Spending more than that for bandwidth we genuinely don’t know that we will need is a waste of money. If we have the traffic, then it becomes easier to discuss realistic options for monetization, because then we’ll have some clue who the audience is, and more importantly, we’ll have an audience that is responsive to an option like Patreon. Right now, even talking about Patreon is slightly pointless, because we don’t have so much as potential patrons. I agree that having an idea of where this is going is important, but it’s simply not going to be revenue neutral off the ground. But otherwise I feel like we’re trying to be too concrete about something we lack sufficient information to decide on. Like what if by some miracle the traffic necessitates $14,000-$20,000 worth of bandwidth? That’s I believe what the range is for the yearly bandwidth costs for This American Life’s website. The monetization issues (and the options available) there are fundamentally different than discovering we’ll need another hundred bucks, or even that we’re under-utilizing what we have. For the former, it’s a lot of money, but if we have that kind of an audience, then we’re probably going to be more thrilled than scared. Discovering that we realistically need another hundred bucks to accommodate another 10,000 daily readers points to Patreon, but discovering that it’s another $300 for another 100 readers points to something that Patreon may not be able to help with (although that scenario is unlikely).

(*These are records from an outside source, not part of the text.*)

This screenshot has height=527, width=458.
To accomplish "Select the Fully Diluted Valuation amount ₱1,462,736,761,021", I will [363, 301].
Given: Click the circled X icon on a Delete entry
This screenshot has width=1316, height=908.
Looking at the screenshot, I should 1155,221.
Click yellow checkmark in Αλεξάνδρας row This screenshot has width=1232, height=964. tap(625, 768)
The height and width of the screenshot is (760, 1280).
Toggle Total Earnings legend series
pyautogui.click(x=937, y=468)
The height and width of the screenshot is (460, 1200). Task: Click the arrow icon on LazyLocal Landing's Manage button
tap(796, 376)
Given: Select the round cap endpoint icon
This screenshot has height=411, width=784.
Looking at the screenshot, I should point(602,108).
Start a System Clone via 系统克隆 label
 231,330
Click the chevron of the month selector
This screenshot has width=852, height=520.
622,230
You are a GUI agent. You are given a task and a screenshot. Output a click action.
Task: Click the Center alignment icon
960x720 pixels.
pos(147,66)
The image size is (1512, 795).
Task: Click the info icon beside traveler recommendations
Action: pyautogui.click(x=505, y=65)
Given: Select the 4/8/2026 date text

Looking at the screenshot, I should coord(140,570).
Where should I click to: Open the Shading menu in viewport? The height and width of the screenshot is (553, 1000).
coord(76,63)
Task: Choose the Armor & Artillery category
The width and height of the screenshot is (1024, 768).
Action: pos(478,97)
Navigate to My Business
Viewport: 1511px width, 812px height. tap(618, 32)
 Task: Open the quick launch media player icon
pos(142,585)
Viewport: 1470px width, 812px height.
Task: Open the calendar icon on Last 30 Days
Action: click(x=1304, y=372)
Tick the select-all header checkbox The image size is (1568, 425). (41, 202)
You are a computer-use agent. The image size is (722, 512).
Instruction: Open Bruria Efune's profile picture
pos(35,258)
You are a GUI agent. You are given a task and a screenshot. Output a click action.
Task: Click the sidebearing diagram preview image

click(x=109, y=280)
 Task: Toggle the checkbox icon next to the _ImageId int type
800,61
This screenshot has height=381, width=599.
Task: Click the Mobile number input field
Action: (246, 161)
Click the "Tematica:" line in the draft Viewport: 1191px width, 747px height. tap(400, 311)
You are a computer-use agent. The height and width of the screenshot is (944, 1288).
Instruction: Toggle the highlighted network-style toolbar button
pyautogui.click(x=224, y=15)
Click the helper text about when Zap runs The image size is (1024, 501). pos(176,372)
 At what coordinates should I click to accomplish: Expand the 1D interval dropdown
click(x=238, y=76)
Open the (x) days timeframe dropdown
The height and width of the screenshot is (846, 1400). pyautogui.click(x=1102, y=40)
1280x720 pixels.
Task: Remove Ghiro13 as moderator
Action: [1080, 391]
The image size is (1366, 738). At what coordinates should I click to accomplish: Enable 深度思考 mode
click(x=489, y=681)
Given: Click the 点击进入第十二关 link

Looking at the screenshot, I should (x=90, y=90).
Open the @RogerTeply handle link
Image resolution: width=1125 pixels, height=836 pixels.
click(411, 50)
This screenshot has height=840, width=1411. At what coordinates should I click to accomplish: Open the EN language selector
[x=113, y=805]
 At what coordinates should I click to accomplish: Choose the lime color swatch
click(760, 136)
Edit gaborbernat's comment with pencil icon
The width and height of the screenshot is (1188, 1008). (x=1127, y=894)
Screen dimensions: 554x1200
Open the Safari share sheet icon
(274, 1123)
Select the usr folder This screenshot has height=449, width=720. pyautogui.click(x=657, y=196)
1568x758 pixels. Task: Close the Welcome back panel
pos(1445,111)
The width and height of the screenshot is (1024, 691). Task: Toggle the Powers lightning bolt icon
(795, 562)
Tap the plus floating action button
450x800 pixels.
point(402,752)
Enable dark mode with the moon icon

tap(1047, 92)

My point is this, we simply don’t have the necessary information to make any kind of concrete decision right now, and I think that trying to shoehorn a solution to a problem that isn’t currently defined is actually going to make us less flexible and resilient to change. The other thing is that we can’t simply be 100% risk-averse and actually do anything.
I’m not saying we have to have a decision - but we have to have a plan.
When we pay for Netflix we get entertained; when we pay for this website we pay to entertain others (as well as work for it).
Are we afraid of having the site pay for itself?
Let me put it this way: I’m genuinely not sure what the difference is.
Help us out, what would a plan look like without specifics?
“within the next six months we’re going to decide on an ad network, or alternate revenue stream. We will evaluate the implementation over the following six months”
Yes, with the friendly amendment of a meeting will occur on DATE at TIME and individuals X, Y, Z … are selected to publicize questions, listen to proposals and then decide questions at the meeting.
@waetherman, @ActionAbe, @Donald_Petersen, @nimelennar, and @OtherMichael: do the following.
Nominate and vote on a:
- Treasurer
- Tech lead
- Content strategy lead
- Editorial lead
Similar to holoacracy each group can self assemble and have their own rules. And people can contribute where they feel necessary. But it is each leads responsibility that their team is reasonable and decisions/status are communicated.